> _Requirements_
Replace "The width and height of the screenshot is" with "The screenshot size is" throughout the records below, and leave every other word unchanged.

[Stored entries]
──────
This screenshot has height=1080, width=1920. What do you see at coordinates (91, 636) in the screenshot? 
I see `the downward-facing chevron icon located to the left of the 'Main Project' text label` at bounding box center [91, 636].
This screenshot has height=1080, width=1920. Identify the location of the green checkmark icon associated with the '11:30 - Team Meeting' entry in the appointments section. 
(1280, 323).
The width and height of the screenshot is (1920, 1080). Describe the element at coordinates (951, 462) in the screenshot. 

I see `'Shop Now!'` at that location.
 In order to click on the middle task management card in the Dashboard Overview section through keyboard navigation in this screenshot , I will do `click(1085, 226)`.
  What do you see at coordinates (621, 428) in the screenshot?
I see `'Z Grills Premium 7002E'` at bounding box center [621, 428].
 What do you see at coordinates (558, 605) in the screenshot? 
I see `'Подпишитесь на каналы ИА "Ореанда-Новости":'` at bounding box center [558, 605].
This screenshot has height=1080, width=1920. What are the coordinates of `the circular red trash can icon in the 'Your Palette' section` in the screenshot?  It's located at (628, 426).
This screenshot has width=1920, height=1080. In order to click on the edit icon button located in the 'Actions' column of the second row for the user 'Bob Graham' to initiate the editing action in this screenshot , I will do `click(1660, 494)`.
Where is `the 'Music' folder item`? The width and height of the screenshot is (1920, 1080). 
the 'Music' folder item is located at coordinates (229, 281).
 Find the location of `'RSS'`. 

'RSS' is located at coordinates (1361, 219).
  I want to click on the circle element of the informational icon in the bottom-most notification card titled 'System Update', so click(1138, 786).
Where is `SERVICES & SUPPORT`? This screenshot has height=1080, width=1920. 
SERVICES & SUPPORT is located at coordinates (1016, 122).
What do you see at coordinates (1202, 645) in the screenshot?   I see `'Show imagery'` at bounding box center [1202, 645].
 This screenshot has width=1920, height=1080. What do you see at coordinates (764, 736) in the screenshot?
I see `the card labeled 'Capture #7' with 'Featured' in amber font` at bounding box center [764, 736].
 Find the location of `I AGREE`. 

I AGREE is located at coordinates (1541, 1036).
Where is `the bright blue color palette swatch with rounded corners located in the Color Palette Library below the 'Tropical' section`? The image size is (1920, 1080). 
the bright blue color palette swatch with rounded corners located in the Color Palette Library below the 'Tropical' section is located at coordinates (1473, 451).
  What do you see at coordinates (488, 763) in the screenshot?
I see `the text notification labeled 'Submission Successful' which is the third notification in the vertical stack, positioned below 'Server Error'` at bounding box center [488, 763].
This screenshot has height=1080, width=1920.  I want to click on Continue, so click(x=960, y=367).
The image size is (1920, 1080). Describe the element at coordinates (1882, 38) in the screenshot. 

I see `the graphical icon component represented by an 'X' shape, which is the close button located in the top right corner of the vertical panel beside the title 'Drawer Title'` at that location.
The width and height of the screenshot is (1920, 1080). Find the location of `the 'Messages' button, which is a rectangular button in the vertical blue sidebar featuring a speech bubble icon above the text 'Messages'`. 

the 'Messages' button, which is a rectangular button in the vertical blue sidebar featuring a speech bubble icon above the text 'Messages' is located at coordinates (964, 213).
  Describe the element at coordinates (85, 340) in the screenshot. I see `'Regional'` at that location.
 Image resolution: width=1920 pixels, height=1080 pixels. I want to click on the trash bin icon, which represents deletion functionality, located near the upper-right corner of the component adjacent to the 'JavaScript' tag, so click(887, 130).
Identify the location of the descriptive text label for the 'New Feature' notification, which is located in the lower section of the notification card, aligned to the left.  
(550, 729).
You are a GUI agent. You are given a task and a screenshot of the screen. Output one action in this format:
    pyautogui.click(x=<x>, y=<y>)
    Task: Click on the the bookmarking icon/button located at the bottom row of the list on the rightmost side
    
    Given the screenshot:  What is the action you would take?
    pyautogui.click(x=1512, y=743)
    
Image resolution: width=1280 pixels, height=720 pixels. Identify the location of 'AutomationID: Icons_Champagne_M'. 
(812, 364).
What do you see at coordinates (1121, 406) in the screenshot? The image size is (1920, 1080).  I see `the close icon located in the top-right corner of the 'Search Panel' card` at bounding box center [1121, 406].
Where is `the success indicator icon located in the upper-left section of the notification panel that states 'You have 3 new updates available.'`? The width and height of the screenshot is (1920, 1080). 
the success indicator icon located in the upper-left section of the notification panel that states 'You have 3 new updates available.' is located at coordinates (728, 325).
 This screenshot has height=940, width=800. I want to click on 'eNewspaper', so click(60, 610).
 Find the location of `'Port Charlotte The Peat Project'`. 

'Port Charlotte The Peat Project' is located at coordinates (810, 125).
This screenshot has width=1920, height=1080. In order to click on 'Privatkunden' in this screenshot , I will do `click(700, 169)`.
──────
> _Right answer_
This screenshot has height=1080, width=1920. What do you see at coordinates (91, 636) in the screenshot? 
I see `the downward-facing chevron icon located to the left of the 'Main Project' text label` at bounding box center [91, 636].
This screenshot has height=1080, width=1920. Identify the location of the green checkmark icon associated with the '11:30 - Team Meeting' entry in the appointments section. 
(1280, 323).
The screenshot size is (1920, 1080). Describe the element at coordinates (951, 462) in the screenshot. 

I see `'Shop Now!'` at that location.
 In order to click on the middle task management card in the Dashboard Overview section through keyboard navigation in this screenshot , I will do `click(1085, 226)`.
  What do you see at coordinates (621, 428) in the screenshot?
I see `'Z Grills Premium 7002E'` at bounding box center [621, 428].
 What do you see at coordinates (558, 605) in the screenshot? 
I see `'Подпишитесь на каналы ИА "Ореанда-Новости":'` at bounding box center [558, 605].
This screenshot has height=1080, width=1920. What are the coordinates of `the circular red trash can icon in the 'Your Palette' section` in the screenshot?  It's located at (628, 426).
This screenshot has width=1920, height=1080. In order to click on the edit icon button located in the 'Actions' column of the second row for the user 'Bob Graham' to initiate the editing action in this screenshot , I will do `click(1660, 494)`.
Where is `the 'Music' folder item`? The screenshot size is (1920, 1080). 
the 'Music' folder item is located at coordinates (229, 281).
 Find the location of `'RSS'`. 

'RSS' is located at coordinates (1361, 219).
  I want to click on the circle element of the informational icon in the bottom-most notification card titled 'System Update', so click(1138, 786).
Where is `SERVICES & SUPPORT`? This screenshot has height=1080, width=1920. 
SERVICES & SUPPORT is located at coordinates (1016, 122).
What do you see at coordinates (1202, 645) in the screenshot?   I see `'Show imagery'` at bounding box center [1202, 645].
 This screenshot has width=1920, height=1080. What do you see at coordinates (764, 736) in the screenshot?
I see `the card labeled 'Capture #7' with 'Featured' in amber font` at bounding box center [764, 736].
 Find the location of `I AGREE`. 

I AGREE is located at coordinates (1541, 1036).
Where is `the bright blue color palette swatch with rounded corners located in the Color Palette Library below the 'Tropical' section`? The image size is (1920, 1080). 
the bright blue color palette swatch with rounded corners located in the Color Palette Library below the 'Tropical' section is located at coordinates (1473, 451).
  What do you see at coordinates (488, 763) in the screenshot?
I see `the text notification labeled 'Submission Successful' which is the third notification in the vertical stack, positioned below 'Server Error'` at bounding box center [488, 763].
This screenshot has height=1080, width=1920.  I want to click on Continue, so click(x=960, y=367).
The image size is (1920, 1080). Describe the element at coordinates (1882, 38) in the screenshot. 

I see `the graphical icon component represented by an 'X' shape, which is the close button located in the top right corner of the vertical panel beside the title 'Drawer Title'` at that location.
The screenshot size is (1920, 1080). Find the location of `the 'Messages' button, which is a rectangular button in the vertical blue sidebar featuring a speech bubble icon above the text 'Messages'`. 

the 'Messages' button, which is a rectangular button in the vertical blue sidebar featuring a speech bubble icon above the text 'Messages' is located at coordinates (964, 213).
  Describe the element at coordinates (85, 340) in the screenshot. I see `'Regional'` at that location.
 Image resolution: width=1920 pixels, height=1080 pixels. I want to click on the trash bin icon, which represents deletion functionality, located near the upper-right corner of the component adjacent to the 'JavaScript' tag, so click(887, 130).
Identify the location of the descriptive text label for the 'New Feature' notification, which is located in the lower section of the notification card, aligned to the left.  
(550, 729).
You are a GUI agent. You are given a task and a screenshot of the screen. Output one action in this format:
    pyautogui.click(x=<x>, y=<y>)
    Task: Click on the the bookmarking icon/button located at the bottom row of the list on the rightmost side
    
    Given the screenshot:  What is the action you would take?
    pyautogui.click(x=1512, y=743)
    
Image resolution: width=1280 pixels, height=720 pixels. Identify the location of 'AutomationID: Icons_Champagne_M'. 
(812, 364).
What do you see at coordinates (1121, 406) in the screenshot? The image size is (1920, 1080).  I see `the close icon located in the top-right corner of the 'Search Panel' card` at bounding box center [1121, 406].
Where is `the success indicator icon located in the upper-left section of the notification panel that states 'You have 3 new updates available.'`? The screenshot size is (1920, 1080). 
the success indicator icon located in the upper-left section of the notification panel that states 'You have 3 new updates available.' is located at coordinates (728, 325).
 This screenshot has height=940, width=800. I want to click on 'eNewspaper', so click(60, 610).
 Find the location of `'Port Charlotte The Peat Project'`. 

'Port Charlotte The Peat Project' is located at coordinates (810, 125).
This screenshot has width=1920, height=1080. In order to click on 'Privatkunden' in this screenshot , I will do `click(700, 169)`.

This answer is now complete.